What did the early exploration look like now that you're separated? You talk about some “controlled explorations” you experimented with because you did want to find yourself more, but you had to be so careful and walk that tightrope.

SARA GLASS: It was so hard because here I was, I was twenty-four years old. I had gone to college and so I knew other people my age were drinking, they were partying. They weren't trying to get married. They were having sex. I also got the internet right after I got the divorce and for the first time I watched TV. For the first time in my life!

BLAIR HODGES: Do you remember what the first show you watched was?

SARA GLASS: Grey's Anatomy.

BLAIR HODGES: [laughs] Was it recommended? How did you land on that one?

SARA GLASS: I don't know how I landed on that. I sat down in the corner of my kitchen with this one wire that connected from my laptop to the cable connection, on the floor for hours and watched every illegally downloaded—sorry, Shonda Rhimes—Grey's Anatomy.

I learned in the outside world people my age were having so much fun. They were wearing whatever they wanted. I wanted to be a person in the world and to try some of that, and to live in my skin. But I was not going to lose my kids. That was a non-negotiable.

 

Back on the Dating Scene – 41:09

 

BLAIR HODGES: Even though you dated a woman at this point in secret, if I remember correctly you met on an app, it only lasted a few months before you turned back to find a Jewish man. And you found it was kind of tricky, dating Jewish men, even the Orthodox ones, because even a lot of them wanted to have sex, which was technically against the rules for them as well.

You're in a hard situation where if you want to get back and maybe even marry a Jewish man again, you're in a game where you have to play it and have premarital sex. You find some leeway from rabbis that seem maybe a little bit understanding about how it works.

Talk about how this negotiation went as you were dating Jewish men and figuring out what sex could be like, even though y'all weren't supposed to be having sex. And you were gay! It wasn't like you were pursuing it because you wanted to have sex with dudes.

SARA GLASS: It was totally, purely strategic at that point. I didn't think of it like that at the time, but I needed to marry a Jewish man because that was the only way I could keep my children. I couldn't be gay. I couldn't be gay and keep custody of my children.

I dated Jewish men. My value in the marketplace as a potential match had been decreased by being married and divorced. Those things were seen as strikes against me as a person. I had a few strikes: family mental illness, divorce, I had children, that was a strike, I had gone outside of the community for school.

I was damaged goods at that point and the Jewish men who wanted to date me, those were men that were wanting to have sex. I felt that was something I would need to do in order to get one of those men, like the men who would still agree to date someone that was damaged goods.

Also, to be honest, a part of me wanted to at least try out what it was going to feel like with those men before I committed to marrying them. Because I now knew how terrible it could be to have to have sex with someone I absolutely had zero connection with. A part of me was like, “Let me try this out and see if it's more tolerable and if maybe it can even be enjoyable.”

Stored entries
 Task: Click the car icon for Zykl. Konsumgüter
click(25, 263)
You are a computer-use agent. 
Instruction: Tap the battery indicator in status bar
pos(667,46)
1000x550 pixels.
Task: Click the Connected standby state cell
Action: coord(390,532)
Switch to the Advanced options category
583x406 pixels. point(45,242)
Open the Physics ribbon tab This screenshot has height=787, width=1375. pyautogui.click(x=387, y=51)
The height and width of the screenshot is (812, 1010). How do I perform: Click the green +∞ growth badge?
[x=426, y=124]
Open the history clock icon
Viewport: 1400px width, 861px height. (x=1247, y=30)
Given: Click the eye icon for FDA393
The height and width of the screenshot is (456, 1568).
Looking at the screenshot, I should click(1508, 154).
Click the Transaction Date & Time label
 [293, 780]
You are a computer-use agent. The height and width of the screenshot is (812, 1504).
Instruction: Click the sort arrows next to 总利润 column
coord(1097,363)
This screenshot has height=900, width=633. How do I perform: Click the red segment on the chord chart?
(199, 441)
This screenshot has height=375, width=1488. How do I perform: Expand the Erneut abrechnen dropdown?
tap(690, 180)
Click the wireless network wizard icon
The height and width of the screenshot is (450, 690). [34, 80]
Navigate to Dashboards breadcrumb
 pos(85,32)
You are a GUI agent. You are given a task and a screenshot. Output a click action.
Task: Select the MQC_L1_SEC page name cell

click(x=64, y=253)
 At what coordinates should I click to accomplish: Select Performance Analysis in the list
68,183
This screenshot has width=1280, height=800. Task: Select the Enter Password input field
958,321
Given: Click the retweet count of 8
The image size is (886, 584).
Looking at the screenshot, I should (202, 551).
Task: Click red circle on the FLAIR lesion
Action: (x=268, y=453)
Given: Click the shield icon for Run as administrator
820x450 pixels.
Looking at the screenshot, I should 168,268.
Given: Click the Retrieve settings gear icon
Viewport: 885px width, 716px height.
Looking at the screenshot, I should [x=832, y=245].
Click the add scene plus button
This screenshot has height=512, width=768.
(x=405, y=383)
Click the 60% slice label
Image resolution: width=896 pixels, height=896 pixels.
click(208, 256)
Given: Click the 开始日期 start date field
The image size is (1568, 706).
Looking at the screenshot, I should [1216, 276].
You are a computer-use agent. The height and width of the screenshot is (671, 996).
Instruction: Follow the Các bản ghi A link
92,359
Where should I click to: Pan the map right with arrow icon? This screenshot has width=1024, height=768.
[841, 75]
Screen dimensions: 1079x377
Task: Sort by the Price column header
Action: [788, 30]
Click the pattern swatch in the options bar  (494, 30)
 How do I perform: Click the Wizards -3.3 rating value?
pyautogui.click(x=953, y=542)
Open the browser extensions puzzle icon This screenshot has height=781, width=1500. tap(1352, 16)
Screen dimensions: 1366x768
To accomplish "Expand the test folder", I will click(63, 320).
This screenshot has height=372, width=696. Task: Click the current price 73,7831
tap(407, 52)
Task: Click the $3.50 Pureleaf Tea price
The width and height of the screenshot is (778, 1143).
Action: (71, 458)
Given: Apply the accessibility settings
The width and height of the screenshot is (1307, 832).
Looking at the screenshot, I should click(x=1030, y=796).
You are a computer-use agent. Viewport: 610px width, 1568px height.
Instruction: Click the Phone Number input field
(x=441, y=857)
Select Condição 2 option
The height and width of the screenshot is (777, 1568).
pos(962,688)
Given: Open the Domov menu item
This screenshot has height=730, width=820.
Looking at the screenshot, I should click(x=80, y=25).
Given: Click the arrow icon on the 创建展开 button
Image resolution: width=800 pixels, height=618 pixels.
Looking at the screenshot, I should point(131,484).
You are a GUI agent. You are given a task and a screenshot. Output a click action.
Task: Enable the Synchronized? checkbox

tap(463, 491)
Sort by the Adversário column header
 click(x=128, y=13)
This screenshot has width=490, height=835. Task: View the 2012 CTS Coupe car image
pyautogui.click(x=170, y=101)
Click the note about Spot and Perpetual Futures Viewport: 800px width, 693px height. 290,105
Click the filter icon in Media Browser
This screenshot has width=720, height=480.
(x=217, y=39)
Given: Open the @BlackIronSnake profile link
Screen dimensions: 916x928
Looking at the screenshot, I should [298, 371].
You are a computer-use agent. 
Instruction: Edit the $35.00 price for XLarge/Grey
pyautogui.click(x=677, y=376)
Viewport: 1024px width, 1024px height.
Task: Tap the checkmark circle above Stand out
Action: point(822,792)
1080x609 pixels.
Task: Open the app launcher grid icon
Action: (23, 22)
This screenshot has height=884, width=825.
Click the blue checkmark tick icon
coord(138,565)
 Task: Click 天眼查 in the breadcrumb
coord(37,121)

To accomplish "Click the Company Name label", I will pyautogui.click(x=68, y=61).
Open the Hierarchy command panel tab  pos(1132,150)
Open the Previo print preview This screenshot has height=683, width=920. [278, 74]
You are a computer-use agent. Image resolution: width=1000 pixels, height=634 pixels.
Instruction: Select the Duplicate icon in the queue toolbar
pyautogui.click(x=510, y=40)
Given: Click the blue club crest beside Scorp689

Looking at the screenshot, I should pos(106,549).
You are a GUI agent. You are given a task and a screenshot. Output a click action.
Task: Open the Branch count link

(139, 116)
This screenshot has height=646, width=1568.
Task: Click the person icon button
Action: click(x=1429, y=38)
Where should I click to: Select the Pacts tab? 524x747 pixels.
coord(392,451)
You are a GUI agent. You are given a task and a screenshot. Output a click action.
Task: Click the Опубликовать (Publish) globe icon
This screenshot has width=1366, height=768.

Exercise description:
Answer these questions using the interview excerpt:
(a) What was the first show Sara Glass watched?
(b) How old does Sara Glass say she was at that point?
(c) What does Sara Glass list as strikes against her as a potential match?

Output for this exercise:
(a) Grey's Anatomy.
(b) Twenty-four.
(c) Family mental illness, divorce, having children, and having gone outside of the community for school.